You have to talk to your husband. I got upset, he got upset, we both got upset. We fought and cried. We prayed and begged God. It took a little over 2 years. Finally, we had a breakthrough.
It didn't happen over night but changed gradually. We had to be open and honest almost to the point of mortification but it was the only way we could change.
We were very careful not to belittle or name call. It was difficult b/c we, too, had almost no one to talk to b/c my husband was so embarassed, but silence breeds darkness.
My feminity and self-esteem took such a beating I thought I would die. And I, also, was only 43 at the time-in my prime. I cried and cried out to God. I almost went back home without him.
But God is faithful and our intimate life is 'exceeding abundantly above all we could have asked or thought'! We are closer than anyone could have imagined. My in-laws , who are awesome, were so afraid we wouldn't make it. My mom-in-law prayed everyday for us-yes, they knew.
God is bigger than any situation. He is the Designer of our marriages and love lives. Let the Manufacturer fix his creation. He is faithful. Let Him take your intimate issues and restore them--b/c He can and will!!!
OneJoe
10-10-2006, 02:07 AM
Manee, I wouldn't normally respond to a woman on an issue like this since we do have other women who post. However, I am confused as to exactly what your saying. It is good you and your husband did not touch each other until after you were married. But I don't understand the problem now. Are you two still doing the celibacy? If not, then I don't understand the problem. Is one depriving the other? If so, that is an issue.
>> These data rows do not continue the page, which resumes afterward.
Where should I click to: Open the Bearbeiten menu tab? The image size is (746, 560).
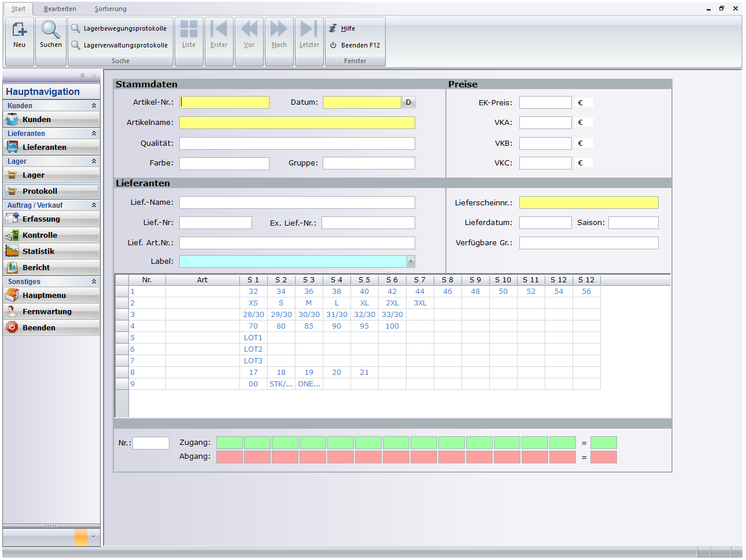pyautogui.click(x=60, y=9)
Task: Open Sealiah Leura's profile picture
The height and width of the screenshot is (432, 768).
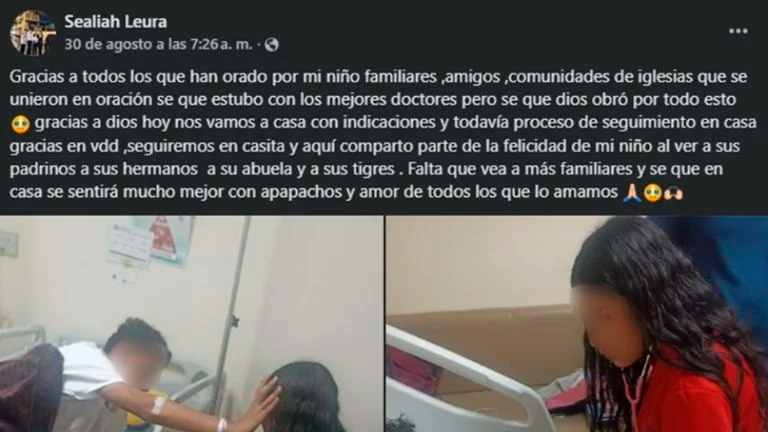Action: [33, 33]

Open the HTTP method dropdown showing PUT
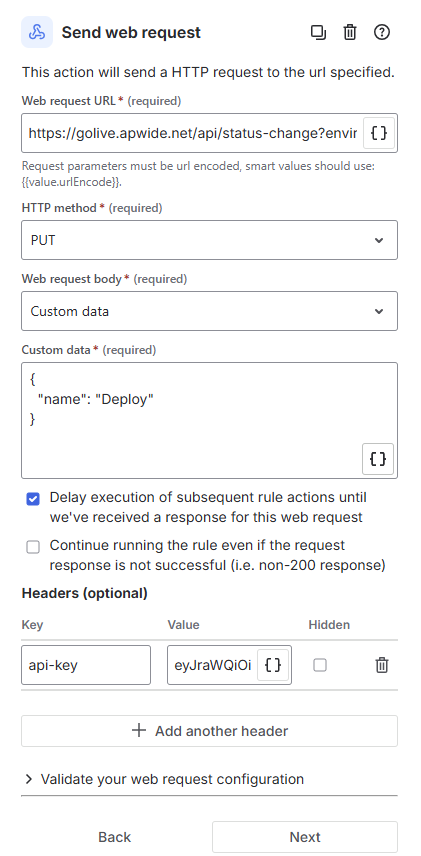(x=210, y=240)
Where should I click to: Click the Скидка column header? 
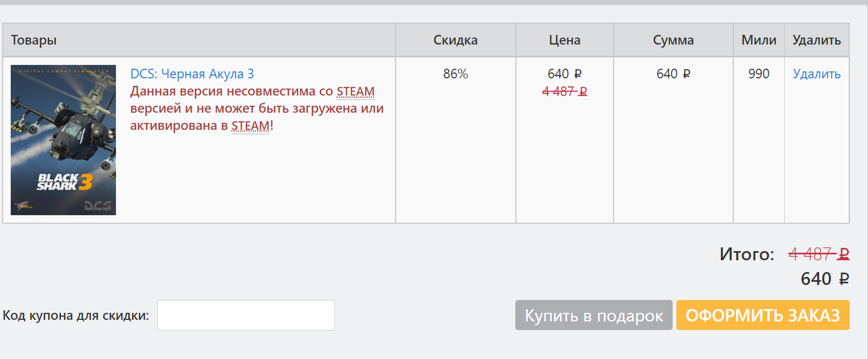point(456,40)
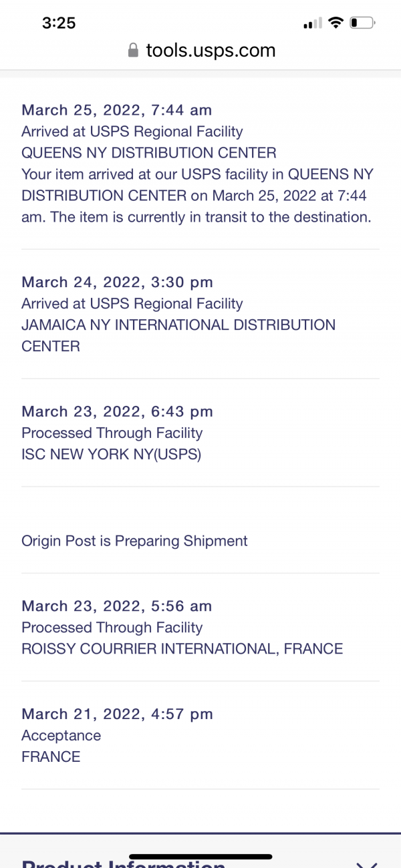Open the Product Information heading
The image size is (401, 868).
(123, 863)
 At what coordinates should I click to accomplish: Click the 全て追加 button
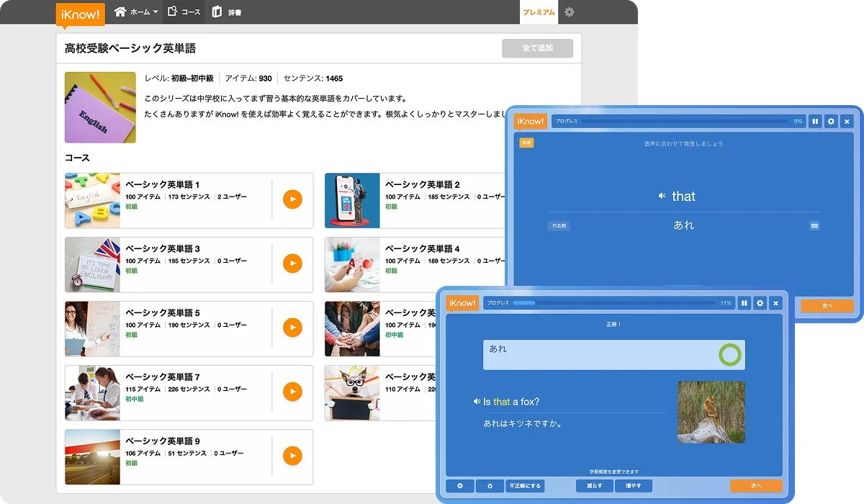[x=537, y=48]
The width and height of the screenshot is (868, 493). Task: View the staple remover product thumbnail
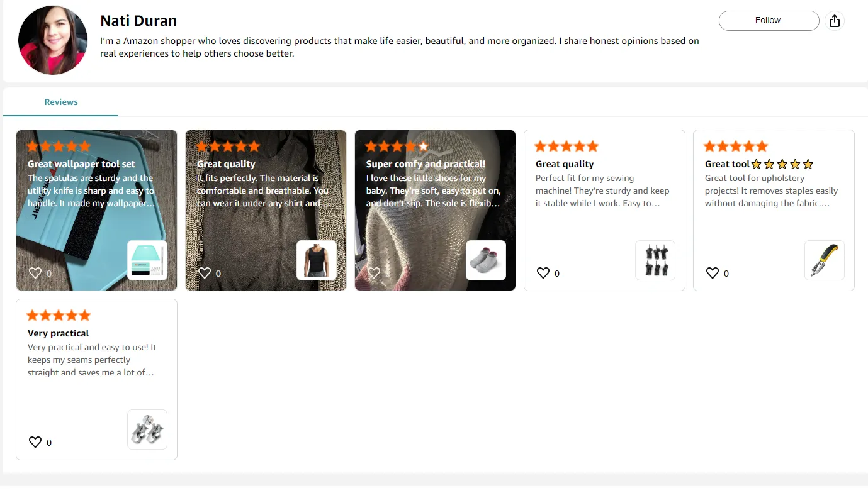coord(825,260)
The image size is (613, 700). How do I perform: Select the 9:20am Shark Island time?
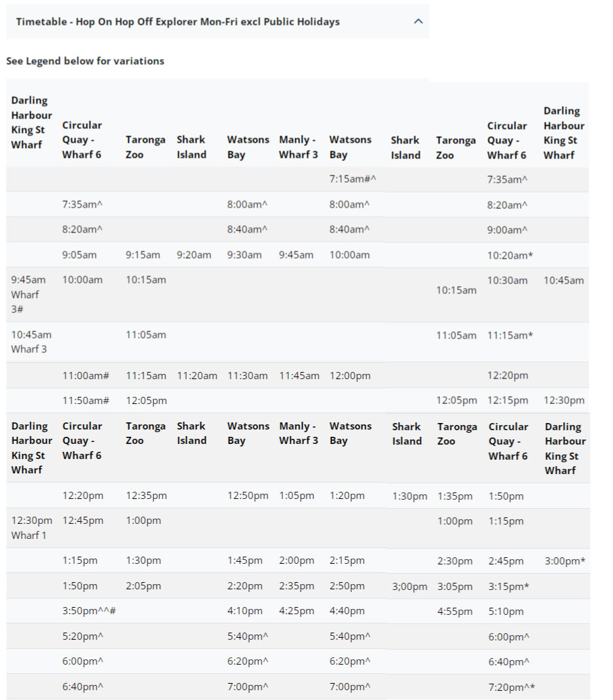pos(194,255)
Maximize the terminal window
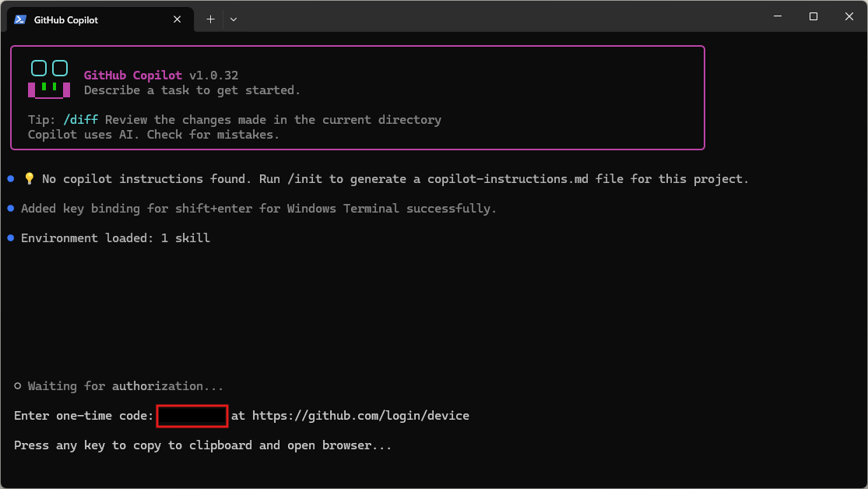 (814, 16)
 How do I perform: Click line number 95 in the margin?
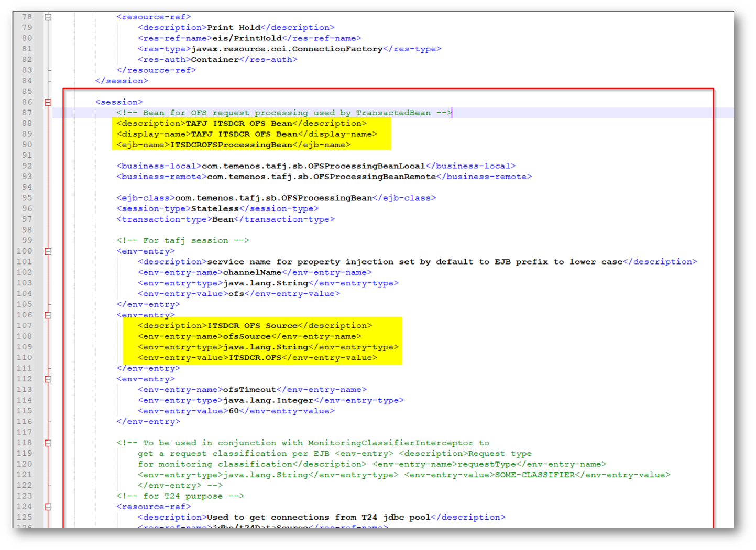click(x=27, y=198)
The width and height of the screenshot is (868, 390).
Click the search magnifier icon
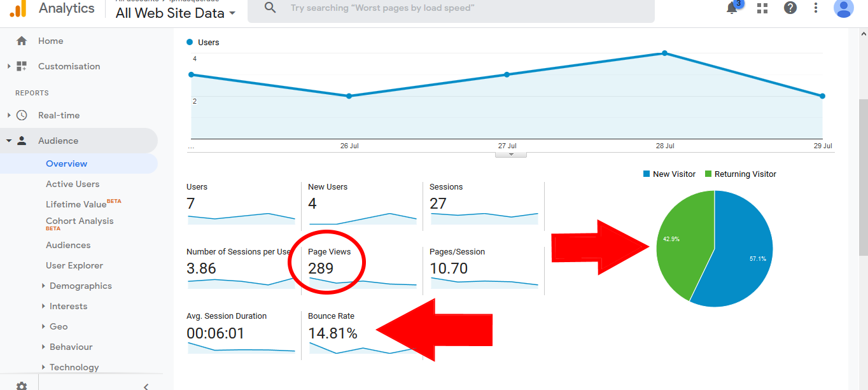(x=270, y=8)
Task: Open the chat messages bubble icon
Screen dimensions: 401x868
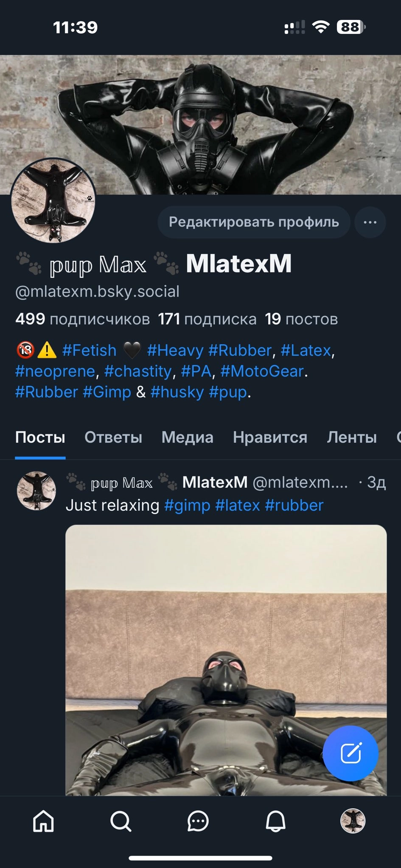Action: tap(198, 821)
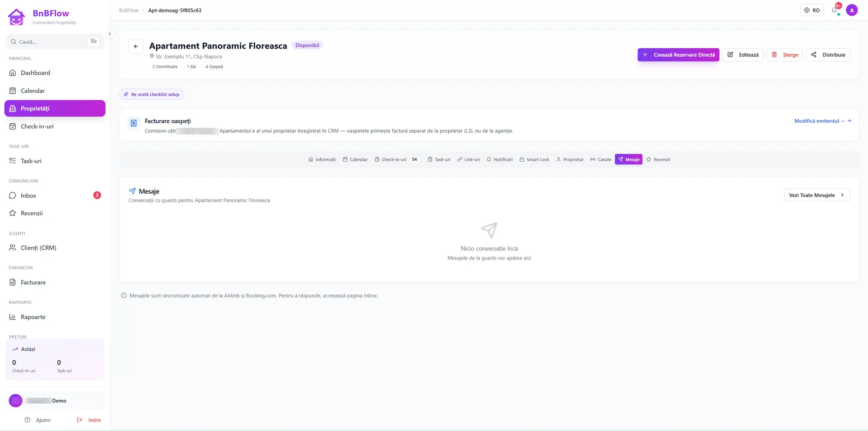The image size is (868, 431).
Task: Select the Recenzii tab
Action: tap(658, 159)
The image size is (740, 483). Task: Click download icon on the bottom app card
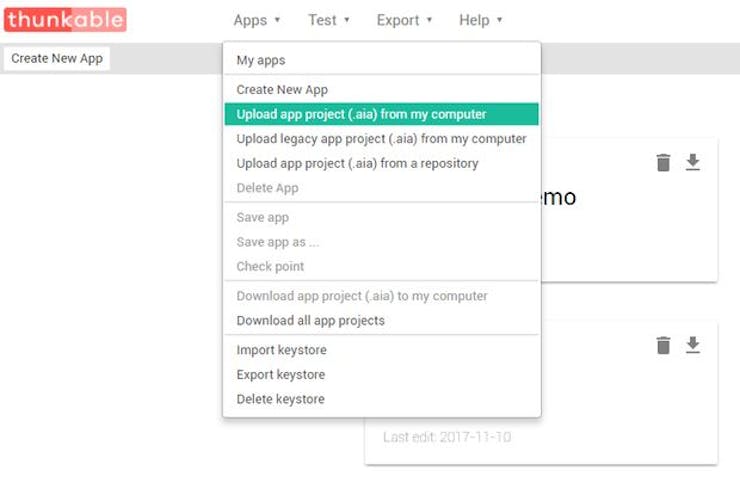(x=692, y=345)
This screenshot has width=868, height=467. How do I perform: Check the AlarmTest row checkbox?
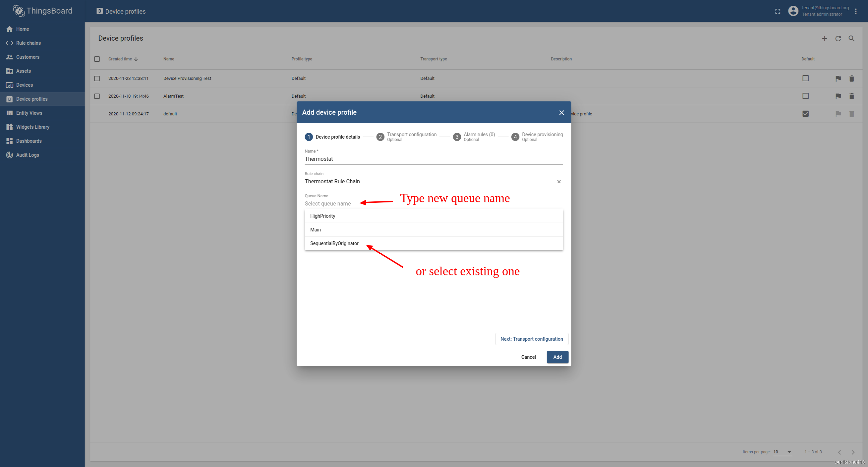pos(97,96)
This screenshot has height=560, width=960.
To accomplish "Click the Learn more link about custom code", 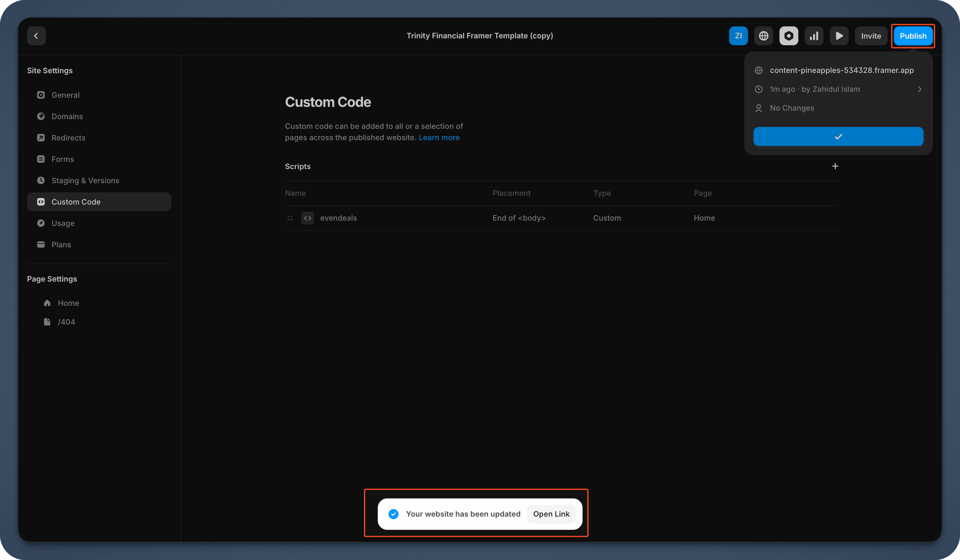I will point(439,137).
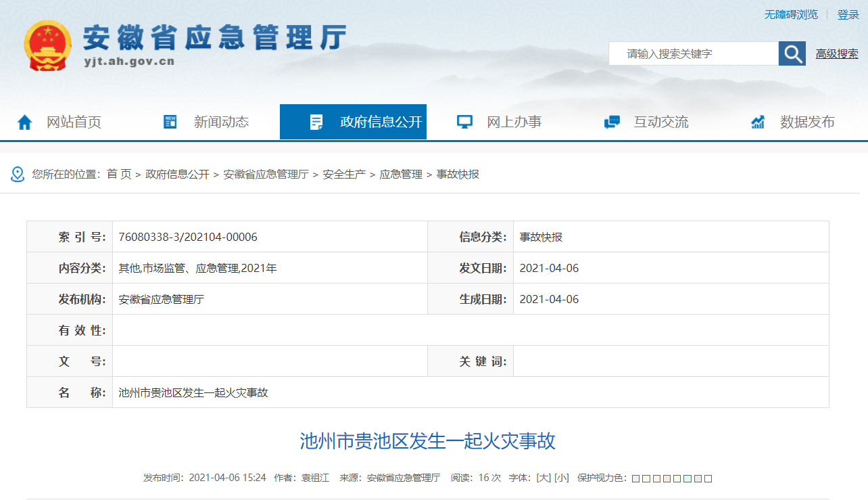Focus the search keyword input field
This screenshot has height=500, width=868.
pos(693,53)
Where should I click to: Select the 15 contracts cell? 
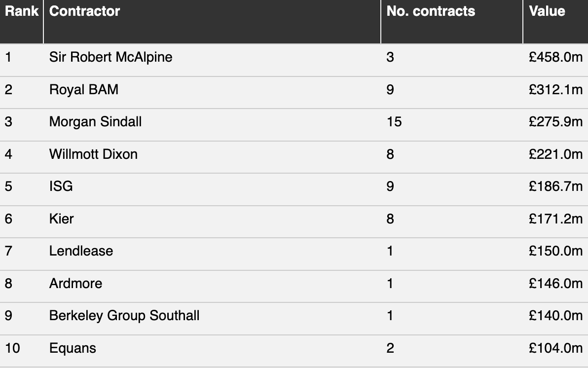point(394,122)
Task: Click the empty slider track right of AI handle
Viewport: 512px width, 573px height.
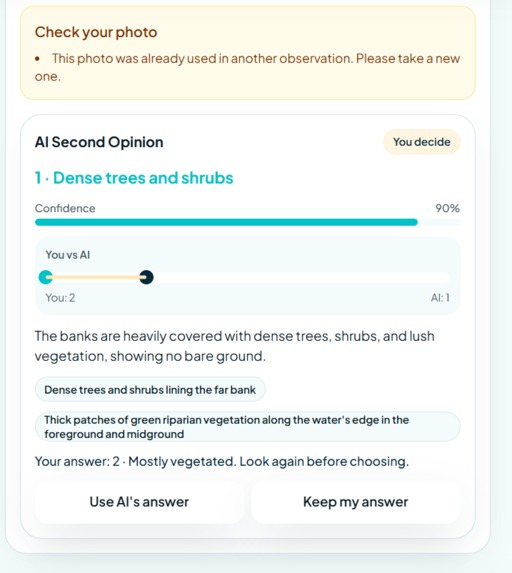Action: (x=301, y=277)
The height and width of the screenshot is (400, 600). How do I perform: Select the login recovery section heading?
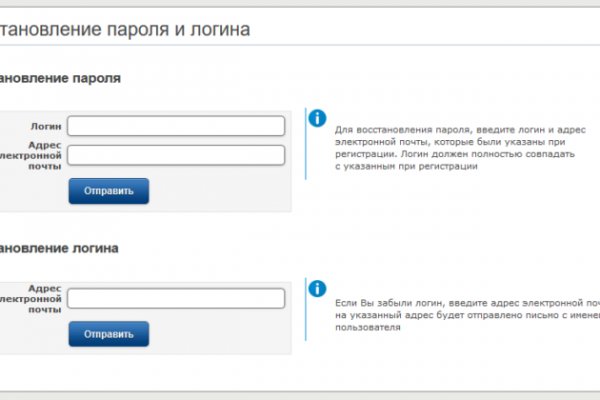pos(60,247)
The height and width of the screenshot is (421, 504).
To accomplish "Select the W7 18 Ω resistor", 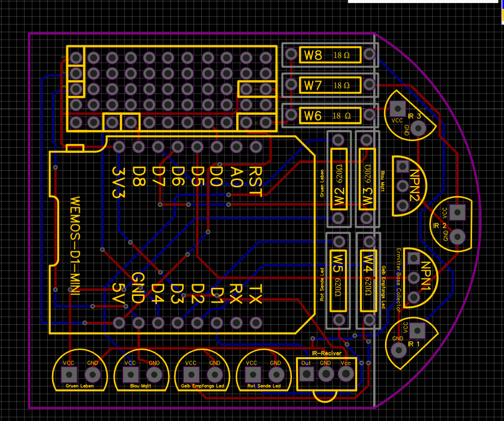I will 330,85.
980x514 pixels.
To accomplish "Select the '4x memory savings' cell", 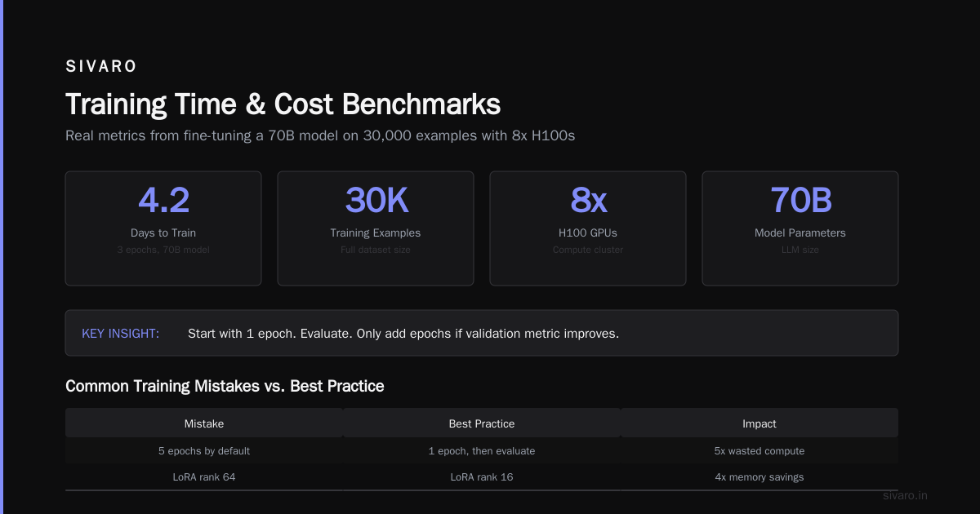I will [760, 477].
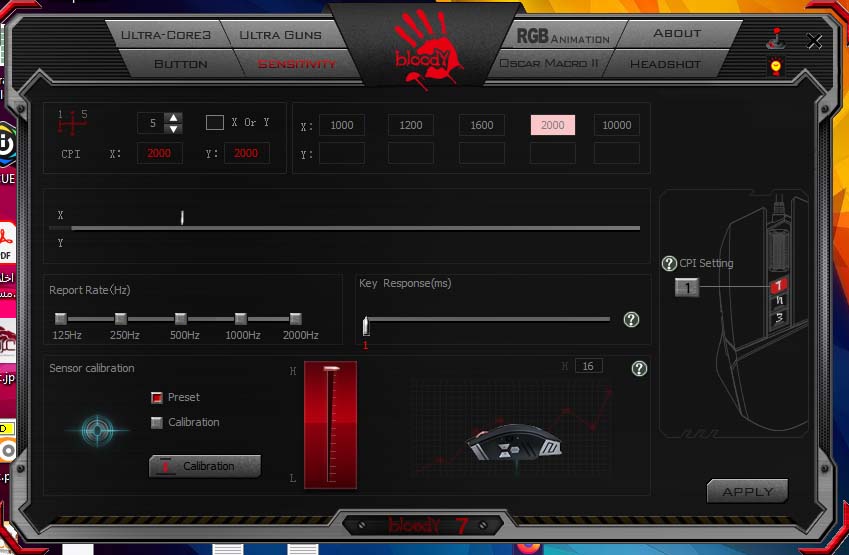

1Co 7:2 Nevertheless, to avoid fornication, let every man have his own wife, and let every woman have her own husband.
1Co 7:3 Let the husband render unto the wife due benevolence: and likewise also the wife unto the husband.
1Co 7:4 The wife hath not power of her own body, but the husband: and likewise also the husband hath not power of his own body, but the wife.
1Co 7:5 Defraud(deprive) ye not one the other, except it be with consent for a time, that ye may give yourselves to fasting and prayer; and come together again, that Satan tempt you not for your incontinency.
hisredeemed
10-10-2006, 10:01 AM
Gee, Joe...what am I chopped liver?
OneJoe
10-10-2006, 03:57 PM
lol Hello hisredeemed, I read your post and I saw you were offering guidance, but I was still confused as to why all this is happening. That is why I really felt I had to respond. I am not sure who, if either one, is at fault for this situation. Maybe it is neither one, but something else I don't know about. I pray this issue is cleared up which only God can do.
crossway7
11-04-2006, 12:42 AM
My wife and I have been married over 13 years. We have had our struggles. Let me say just a few things how you may pray. Ask for the cross to be mannifest in your marriage. Your own personal cross. You see the cross exposes all that is not of God and ultimately the cross kills allowing God to resurrect. The bilbe is clear we will experience the death and life of Christ. Your husband has the responsiblity leading his family with the cross. He has failed in doing so. Interceed for his weakness, brokeness, humility that he may experience the life of Christ through the resurrection power of God. If it helps read my experience at www.ultimategolfer.com (outreach). I have no fancy words for you but do know the power of God is the cross.